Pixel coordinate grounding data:
----
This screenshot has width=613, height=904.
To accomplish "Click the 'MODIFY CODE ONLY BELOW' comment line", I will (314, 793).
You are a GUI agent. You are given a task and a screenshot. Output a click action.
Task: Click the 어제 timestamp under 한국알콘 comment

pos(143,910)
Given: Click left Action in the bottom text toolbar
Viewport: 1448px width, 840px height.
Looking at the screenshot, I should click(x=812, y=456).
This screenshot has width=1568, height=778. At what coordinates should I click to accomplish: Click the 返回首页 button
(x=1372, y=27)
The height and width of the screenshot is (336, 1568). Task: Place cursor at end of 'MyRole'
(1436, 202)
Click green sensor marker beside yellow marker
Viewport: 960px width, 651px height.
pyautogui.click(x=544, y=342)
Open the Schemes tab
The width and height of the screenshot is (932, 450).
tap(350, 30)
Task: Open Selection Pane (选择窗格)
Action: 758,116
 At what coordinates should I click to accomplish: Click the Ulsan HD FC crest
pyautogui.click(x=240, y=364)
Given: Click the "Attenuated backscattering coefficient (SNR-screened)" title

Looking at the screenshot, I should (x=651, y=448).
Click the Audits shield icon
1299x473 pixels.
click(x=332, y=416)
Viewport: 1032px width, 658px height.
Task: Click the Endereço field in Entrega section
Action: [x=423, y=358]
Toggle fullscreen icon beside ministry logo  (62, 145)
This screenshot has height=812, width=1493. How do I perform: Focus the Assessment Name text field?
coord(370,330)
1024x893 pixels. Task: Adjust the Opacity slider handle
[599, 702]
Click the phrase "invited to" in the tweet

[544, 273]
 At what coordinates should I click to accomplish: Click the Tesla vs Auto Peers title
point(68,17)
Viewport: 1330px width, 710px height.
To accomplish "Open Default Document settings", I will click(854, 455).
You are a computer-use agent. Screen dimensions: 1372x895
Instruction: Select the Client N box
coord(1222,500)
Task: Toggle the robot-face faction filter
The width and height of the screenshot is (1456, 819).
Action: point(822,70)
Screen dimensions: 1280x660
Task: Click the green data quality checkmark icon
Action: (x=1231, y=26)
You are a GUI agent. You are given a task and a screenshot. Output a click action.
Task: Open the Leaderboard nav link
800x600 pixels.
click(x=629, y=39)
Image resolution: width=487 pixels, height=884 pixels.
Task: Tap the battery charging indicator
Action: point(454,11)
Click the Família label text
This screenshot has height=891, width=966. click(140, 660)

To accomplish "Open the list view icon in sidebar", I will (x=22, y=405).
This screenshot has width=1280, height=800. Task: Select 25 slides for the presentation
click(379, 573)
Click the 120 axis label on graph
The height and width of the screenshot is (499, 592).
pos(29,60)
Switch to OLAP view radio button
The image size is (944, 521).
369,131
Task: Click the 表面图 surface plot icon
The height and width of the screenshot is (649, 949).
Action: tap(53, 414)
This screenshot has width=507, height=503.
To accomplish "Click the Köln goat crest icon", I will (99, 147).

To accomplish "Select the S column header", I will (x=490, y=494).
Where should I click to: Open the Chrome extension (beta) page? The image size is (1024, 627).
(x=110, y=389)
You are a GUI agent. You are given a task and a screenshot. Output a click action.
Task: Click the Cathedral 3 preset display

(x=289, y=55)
----
Exactly as shown above, return every record.

> Solution
This screenshot has width=613, height=904.
To accomplish "Click the 'MODIFY CODE ONLY BELOW' comment line", I will (314, 793).
You are a GUI agent. You are given a task and a screenshot. Output a click action.
Task: Click the 어제 timestamp under 한국알콘 comment

pos(143,910)
Given: Click left Action in the bottom text toolbar
Viewport: 1448px width, 840px height.
Looking at the screenshot, I should click(x=812, y=456).
This screenshot has width=1568, height=778. At what coordinates should I click to accomplish: Click the 返回首页 button
(x=1372, y=27)
The height and width of the screenshot is (336, 1568). Task: Place cursor at end of 'MyRole'
(1436, 202)
Click green sensor marker beside yellow marker
Viewport: 960px width, 651px height.
pyautogui.click(x=544, y=342)
Open the Schemes tab
The width and height of the screenshot is (932, 450).
tap(350, 30)
Task: Open Selection Pane (选择窗格)
Action: 758,116
 At what coordinates should I click to accomplish: Click the Ulsan HD FC crest
pyautogui.click(x=240, y=364)
Given: Click the "Attenuated backscattering coefficient (SNR-screened)" title

Looking at the screenshot, I should (x=651, y=448).
Click the Audits shield icon
1299x473 pixels.
click(x=332, y=416)
Viewport: 1032px width, 658px height.
Task: Click the Endereço field in Entrega section
Action: [x=423, y=358]
Toggle fullscreen icon beside ministry logo  (62, 145)
This screenshot has height=812, width=1493. How do I perform: Focus the Assessment Name text field?
coord(370,330)
1024x893 pixels. Task: Adjust the Opacity slider handle
[599, 702]
Click the phrase "invited to" in the tweet

[544, 273]
 At what coordinates should I click to accomplish: Click the Tesla vs Auto Peers title
point(68,17)
Viewport: 1330px width, 710px height.
To accomplish "Open Default Document settings", I will click(854, 455).
You are a computer-use agent. Screen dimensions: 1372x895
Instruction: Select the Client N box
coord(1222,500)
Task: Toggle the robot-face faction filter
The width and height of the screenshot is (1456, 819).
Action: point(822,70)
Screen dimensions: 1280x660
Task: Click the green data quality checkmark icon
Action: (x=1231, y=26)
You are a GUI agent. You are given a task and a screenshot. Output a click action.
Task: Open the Leaderboard nav link
800x600 pixels.
click(x=629, y=39)
Image resolution: width=487 pixels, height=884 pixels.
Task: Tap the battery charging indicator
Action: point(454,11)
Click the Família label text
This screenshot has height=891, width=966. click(140, 660)

To accomplish "Open the list view icon in sidebar", I will (x=22, y=405).
This screenshot has width=1280, height=800. Task: Select 25 slides for the presentation
click(379, 573)
Click the 120 axis label on graph
The height and width of the screenshot is (499, 592).
pos(29,60)
Switch to OLAP view radio button
The image size is (944, 521).
369,131
Task: Click the 表面图 surface plot icon
The height and width of the screenshot is (649, 949).
Action: tap(53, 414)
This screenshot has width=507, height=503.
To accomplish "Click the Köln goat crest icon", I will (99, 147).

To accomplish "Select the S column header", I will (x=490, y=494).
Where should I click to: Open the Chrome extension (beta) page? The image size is (1024, 627).
(x=110, y=389)
You are a GUI agent. You are given a task and a screenshot. Output a click action.
Task: Click the Cathedral 3 preset display

(x=289, y=55)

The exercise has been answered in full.